Goal of the exercise: Each line below that holds the word "agent" counts once. Say how many such lines there are, and no more.
═════ Entries supplied ═════
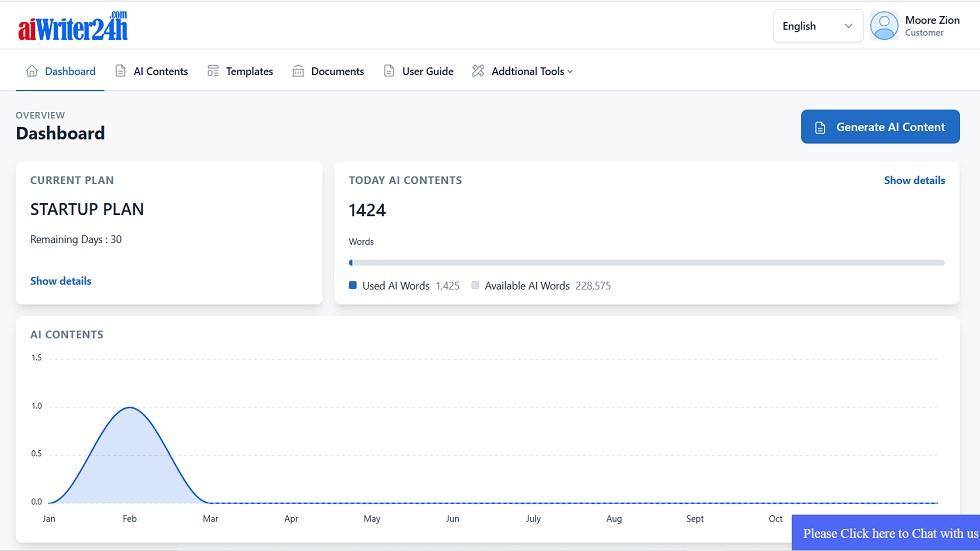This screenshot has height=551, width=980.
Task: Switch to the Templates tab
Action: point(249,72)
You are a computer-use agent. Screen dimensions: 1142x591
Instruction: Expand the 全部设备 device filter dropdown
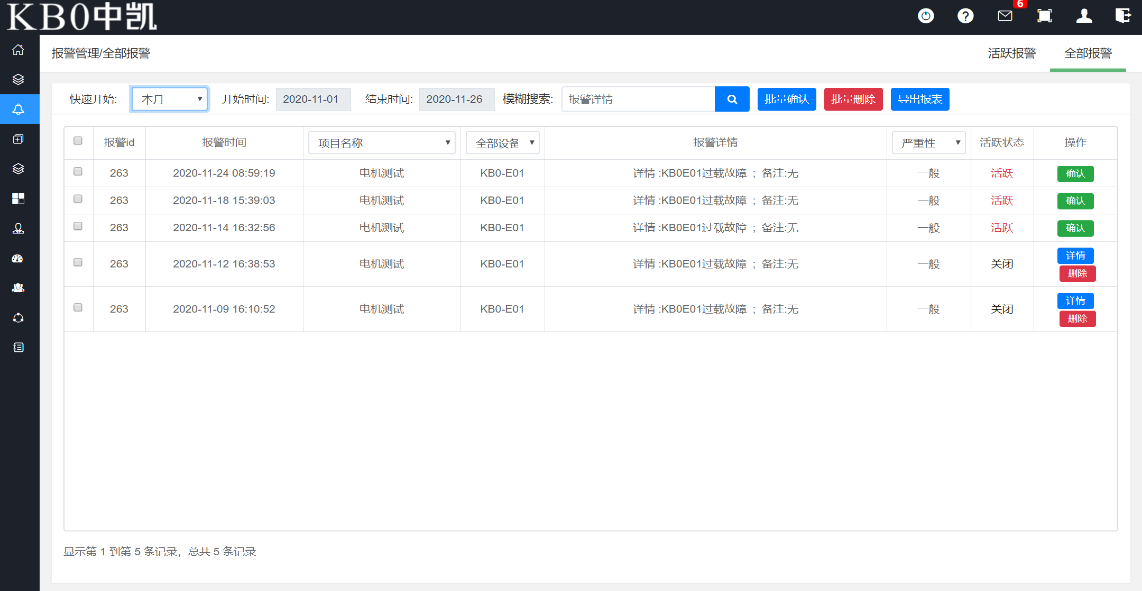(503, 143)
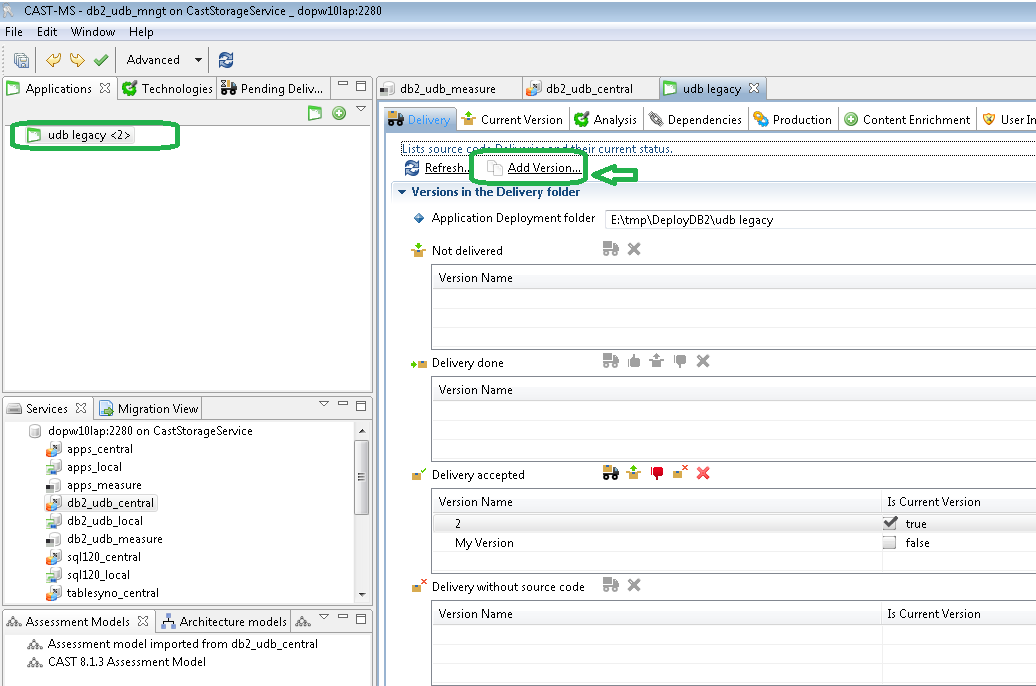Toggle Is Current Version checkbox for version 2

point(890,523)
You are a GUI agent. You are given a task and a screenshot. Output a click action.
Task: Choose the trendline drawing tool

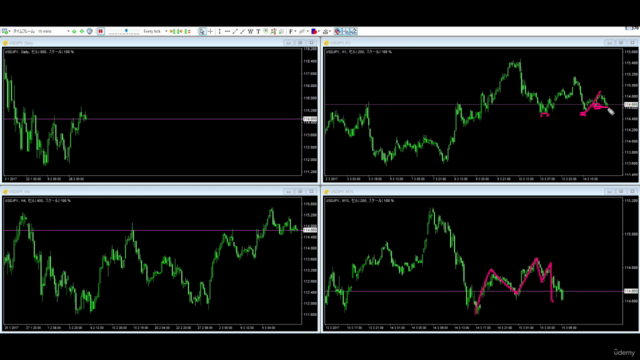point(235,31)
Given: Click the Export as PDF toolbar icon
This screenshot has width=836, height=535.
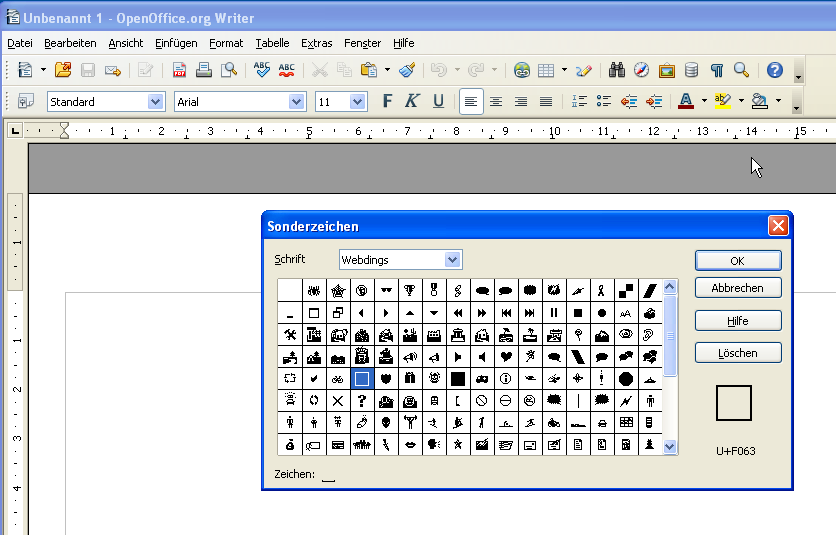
═════
Task result: 2